En la Terminal 4 de Barajas se bautizó al más nuevo de los aviones de Iberia, recién llegado de la factoría Airbus, un A-321, que recibió un nombre emblemático de "Águila Imperial Ibérica", en homenaje a esta especie única y exclusiva de España. El bautizo fue apadrinado por Joaquín Araujo, reconocido naturalista y Premio Nacional de Medio Ambiente y Premio Global 500 de la ONU.
Éste es el primero de los 13 aviones que incorpora Iberia a su flota hasta el próximo año, de la familia Airbus A-320, que llevan en el fuselaje el nombre y dibujo de otras tantas especies protegidas, cada uno de ellos apadrinado por reconocidos naturalistas y conservacionistas.Tras el "Águila Imperial Ibérica", este año llegarán otros ocho aviones que recibirán los nombres de Lince Ibérico, Oso Pardo, Cigüeña Negra, Urogallo, Nutria, Búho Real, Avutarda y Halcón Peregrino.
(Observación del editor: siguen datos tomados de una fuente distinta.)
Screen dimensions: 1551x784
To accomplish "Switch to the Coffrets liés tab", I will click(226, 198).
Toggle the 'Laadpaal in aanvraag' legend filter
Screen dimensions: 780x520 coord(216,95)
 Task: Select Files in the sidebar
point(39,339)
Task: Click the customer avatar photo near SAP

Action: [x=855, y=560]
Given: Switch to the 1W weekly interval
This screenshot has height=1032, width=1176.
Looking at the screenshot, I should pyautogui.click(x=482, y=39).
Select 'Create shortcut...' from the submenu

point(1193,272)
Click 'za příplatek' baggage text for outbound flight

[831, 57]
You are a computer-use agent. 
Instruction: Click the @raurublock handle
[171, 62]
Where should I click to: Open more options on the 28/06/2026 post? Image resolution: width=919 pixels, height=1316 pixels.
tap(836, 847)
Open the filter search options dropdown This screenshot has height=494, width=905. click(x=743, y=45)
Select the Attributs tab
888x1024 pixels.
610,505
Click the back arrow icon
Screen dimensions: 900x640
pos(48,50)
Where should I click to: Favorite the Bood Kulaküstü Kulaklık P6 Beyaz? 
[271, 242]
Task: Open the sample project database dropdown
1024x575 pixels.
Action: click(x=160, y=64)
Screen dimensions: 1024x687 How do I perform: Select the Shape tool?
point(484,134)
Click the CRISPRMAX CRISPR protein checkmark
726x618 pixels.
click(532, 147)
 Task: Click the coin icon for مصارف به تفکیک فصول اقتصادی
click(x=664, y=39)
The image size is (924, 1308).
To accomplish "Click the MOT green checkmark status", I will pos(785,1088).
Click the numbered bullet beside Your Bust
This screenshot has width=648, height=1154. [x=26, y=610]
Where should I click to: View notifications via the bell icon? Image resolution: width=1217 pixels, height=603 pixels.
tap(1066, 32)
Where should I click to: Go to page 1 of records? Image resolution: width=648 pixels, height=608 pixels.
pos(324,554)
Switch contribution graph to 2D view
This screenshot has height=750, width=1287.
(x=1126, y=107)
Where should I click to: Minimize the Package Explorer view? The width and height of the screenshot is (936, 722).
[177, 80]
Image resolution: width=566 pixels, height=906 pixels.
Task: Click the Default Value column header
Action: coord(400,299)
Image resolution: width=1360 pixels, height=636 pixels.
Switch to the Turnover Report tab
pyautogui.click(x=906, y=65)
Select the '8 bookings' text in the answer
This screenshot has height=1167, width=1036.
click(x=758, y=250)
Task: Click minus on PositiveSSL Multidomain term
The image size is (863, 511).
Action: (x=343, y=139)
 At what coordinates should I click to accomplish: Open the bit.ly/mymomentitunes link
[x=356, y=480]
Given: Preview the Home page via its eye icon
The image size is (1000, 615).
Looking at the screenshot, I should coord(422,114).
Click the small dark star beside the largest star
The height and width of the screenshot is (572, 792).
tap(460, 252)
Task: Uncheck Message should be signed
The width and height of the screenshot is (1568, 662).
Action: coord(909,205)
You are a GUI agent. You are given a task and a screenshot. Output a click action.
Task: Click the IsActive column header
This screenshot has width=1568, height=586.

Están apadrinados, respectivamente, por Astrid Vargas, directora del Programa de Conservación del Lince Ibérico; Guillermo Palomero, presidente de la Fundación Oso Pardo; Antonio Pérez Henares, escritor y periodista; Fernando Ballesteros, asesor del Ministerio de Medio Ambiente en programas de conservación del urogallo; Juan Carlos del Olmo, secretario general de WWF/ADENA; Ernesto Álvarez, presidente del Grupo de Rehabilitación de la Fauna Autóctona y su Hábitat, GREFA; Alejandro Sánchez, director ejecutivo de la Sociedad Española de Ornitología; y Odile Rodríguez de la Fuente, directora general de la Fundación Félix Rodríguez de la Fuente.
Para 2008, Iberia dispondrá de otros cuatro aviones de estos modelos que recibirán los nombres de Grulla, Petirrojo, Vencejo y Flamenco, y está previsto que esta acción se amplíe a nuevos aviones de la flota de Iberia. Además, la compañía se ha puesto a disposición de organizaciones como Adena, Seo Bird, GREFE, Fundación Oso Pardo, y de todos los que han colaborado en este proyecto para ampliar esta colaboración y buscar nuevas fórmulas a favor de la fauna española.
El presidente de Iberia, con los naturalistas y conservacionistas, tras el bautizo del primer avión con el anagrama del Águila Imperial.
Dar nombre a los aviones forma parte de una gran campaña de concienciación que se prolongará al menos durante dos años, y cuyo objetivo es dar a conocer entre los clientes y empleados de Iberia, así como entre el público en general, la riqueza de la biodiversidad española, la mayor de Europa, y las amenazas que sufren algunas de las especies más emblemáticas, algunas de ellas únicas en el mundo, con el fin de sensibilizar a la sociedad sobre la importancia de protegerlas y preservarlas.
Además del nombre y dibujo en el fuselaje, cada avión llevará en los asientos una amplia nota informativa elaborada por el naturalista que lo ha apadrinado, en la que describe las peculiaridades de la especie. En las revistas Ronda, Excelente y el diario Universal, que se entregan a bordo de los aviones a una audiencia de 2,3 millones de personas al mes, así como en el video que se proyecta a bordo, se van a incluir reportajes divulgativos sobre estas especies los próximos dos años.
Iberia se ha implicado en la protección de las especies protegidas desde hace años. En 1986 se adhirió a la Convención Internacional de Especies Amenazadas de Fauna y Flora Silvestre, CITIES, y no acepta en sus vuelos ninguna de estas especies. En 2006 colaboró con el Ministerio de Medio Ambiente y la Fundación Biodiversidad en la campaña a favor del turismo sostenible, difundiendo un decálogo con consejos para ponerlos en práctica durante las vacaciones.
El presidente de Iberia, Fernando Conte, delante del panel con las especies protegidas que dan nombre a los nuevos aviones Airbús.